Fragmento citado:
Cruz de guía, Opinión

200 o 300. Un sinfín de componentes

Una de las más arduas polémicas que está surgiendo en el seno de las redes sociales, atañe directamente a una de las más genuinas festividades de la capital hispalense.

La efeméride que conmemora el día de Nuestra Señora de los Reyes configura una de las jornadas marcadas en el calendario cofrade sevillano. Un oasis en el interior del insufrible verano que estamos viviendo, el cual volverá a contar con los sones de la formación capitalina que rinde pleitesía a tan grandiosa advocación.

Lo hará con un ingrediente más especial, aún si cabe, que no es otro que la consagración de una jornada de puertas abiertas que reúna a músicos de todos los puntos cardinales de nuestro país de cara a participar en el bando anunciador de la gloriosa procesión de la Santa Imagen y Patrona de Sevilla.

Dicho esto, tal como ustedes saben y habiéndose producido la oficialidad del asunto por parte de la formación, la A.M. Virgen de los Reyes, las reacciones no se hicieron esperar, pues la viralidad con la que fluyen las redes sociales provocaron un efecto en cadena ante una noticia que caló con gran acervo ante los aficionados a la música cofrade.

No obstante, no todo se ha vestido de un carácter positivo y ante la ferviente campaña de promoción del acto han surgido las críticas hacia un modelo utilizado hasta la saciedad.

Y es que el fenómeno conocido como Puertas Abiertas, que las formaciones utilizan para, no nos engañemos, promocionarse dentro de un mundo defenestrado por la publicidad a través de un «modus operandi’ consistente en la configuración de «macrobandas» integradas por una cifra infinita de componentes, ha confeccionado un punto de inflexión en la historia de muchas formaciones y un comodín para alcanzar la tan ansiada difusión social.

Pero, realmente, esta coyuntura que se nos presenta durante el transcurso de la época estival poco tiene que ver con el motivo que la Banda de Virgen de los Reyes haya decidido celebrar esta jornada de puertas abiertas.

Datos para analizar:
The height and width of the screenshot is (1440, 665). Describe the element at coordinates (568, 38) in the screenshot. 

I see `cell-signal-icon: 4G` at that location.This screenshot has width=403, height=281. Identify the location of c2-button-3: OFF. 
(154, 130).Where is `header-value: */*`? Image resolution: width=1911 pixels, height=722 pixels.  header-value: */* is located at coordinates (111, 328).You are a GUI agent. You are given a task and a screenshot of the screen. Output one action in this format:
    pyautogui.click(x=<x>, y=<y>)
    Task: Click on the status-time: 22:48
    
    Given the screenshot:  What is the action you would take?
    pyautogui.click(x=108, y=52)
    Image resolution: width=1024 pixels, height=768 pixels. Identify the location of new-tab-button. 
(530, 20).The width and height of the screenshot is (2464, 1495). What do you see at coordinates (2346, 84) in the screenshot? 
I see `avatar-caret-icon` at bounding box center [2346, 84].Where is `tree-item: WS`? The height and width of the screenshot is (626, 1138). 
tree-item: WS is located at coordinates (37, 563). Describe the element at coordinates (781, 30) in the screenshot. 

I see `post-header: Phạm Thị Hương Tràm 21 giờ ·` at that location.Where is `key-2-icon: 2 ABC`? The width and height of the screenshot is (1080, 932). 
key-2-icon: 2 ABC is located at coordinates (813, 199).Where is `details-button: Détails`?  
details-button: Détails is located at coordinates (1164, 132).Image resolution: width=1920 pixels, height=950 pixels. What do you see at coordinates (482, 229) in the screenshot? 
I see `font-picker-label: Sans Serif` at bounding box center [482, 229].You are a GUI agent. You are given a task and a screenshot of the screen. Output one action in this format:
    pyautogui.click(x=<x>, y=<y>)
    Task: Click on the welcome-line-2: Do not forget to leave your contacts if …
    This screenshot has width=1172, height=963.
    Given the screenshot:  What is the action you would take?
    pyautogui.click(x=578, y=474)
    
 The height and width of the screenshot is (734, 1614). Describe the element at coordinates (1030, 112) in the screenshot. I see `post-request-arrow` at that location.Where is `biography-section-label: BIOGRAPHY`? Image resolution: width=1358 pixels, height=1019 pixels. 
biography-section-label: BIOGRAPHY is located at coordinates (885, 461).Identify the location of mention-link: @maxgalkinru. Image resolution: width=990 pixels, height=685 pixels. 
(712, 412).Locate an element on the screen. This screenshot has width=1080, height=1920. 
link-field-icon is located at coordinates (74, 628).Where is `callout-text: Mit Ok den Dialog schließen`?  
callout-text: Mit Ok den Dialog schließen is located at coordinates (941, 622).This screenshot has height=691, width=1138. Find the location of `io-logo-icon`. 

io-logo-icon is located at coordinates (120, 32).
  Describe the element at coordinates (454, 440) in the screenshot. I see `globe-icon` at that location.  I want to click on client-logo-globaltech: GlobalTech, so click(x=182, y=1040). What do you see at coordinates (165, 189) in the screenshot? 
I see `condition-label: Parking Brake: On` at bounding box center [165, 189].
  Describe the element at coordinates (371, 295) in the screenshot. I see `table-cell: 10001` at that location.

Tarea: Escribe la continuación de la columna sobre la jornada de puertas abiertas de la Banda de Virgen de los Reyes a partir de su última frase.

Respuesta:
A nadie se le escapa que la formación sevillana no cuenta con la necesidad de promocionarse como una de las mejores bandas de todos los tienpos, sin embargo, la polémica se ha originsdo alrededor del modo en que se está vendiendo la celebración como un acto totalmente inédito, así como el procedimiento que se está siguiendo en la aplicación de un carácter competitivo dentro del mundo de las bandas, en este caso por alcanzar el «título» de formación con mayor número de componentes en una procesión.

Sean 500 o 600, en opinión de quien les escribe, es un auténtico disparate conformar una auténtica guerra de intercambios de acusaciones entre componentes de la banda y aficionados. Un despropósito total, ver a directores con las espadas en alto ante un acto que ya poco tiene que ver con la religiosidad popular y la celebración de una festividad tan importante para la capital hispalense.

Es otra muestra más del desarraigo y la pérdida de sentido en el que se ha sumergido el mundo de la música cofrade ante el hype que las RRSS han proporcionado al orbe. Un mundo cada vez más mediatizado que ha concluido por perder el sentido de su ser olvidando el motivo para el cual fue creado.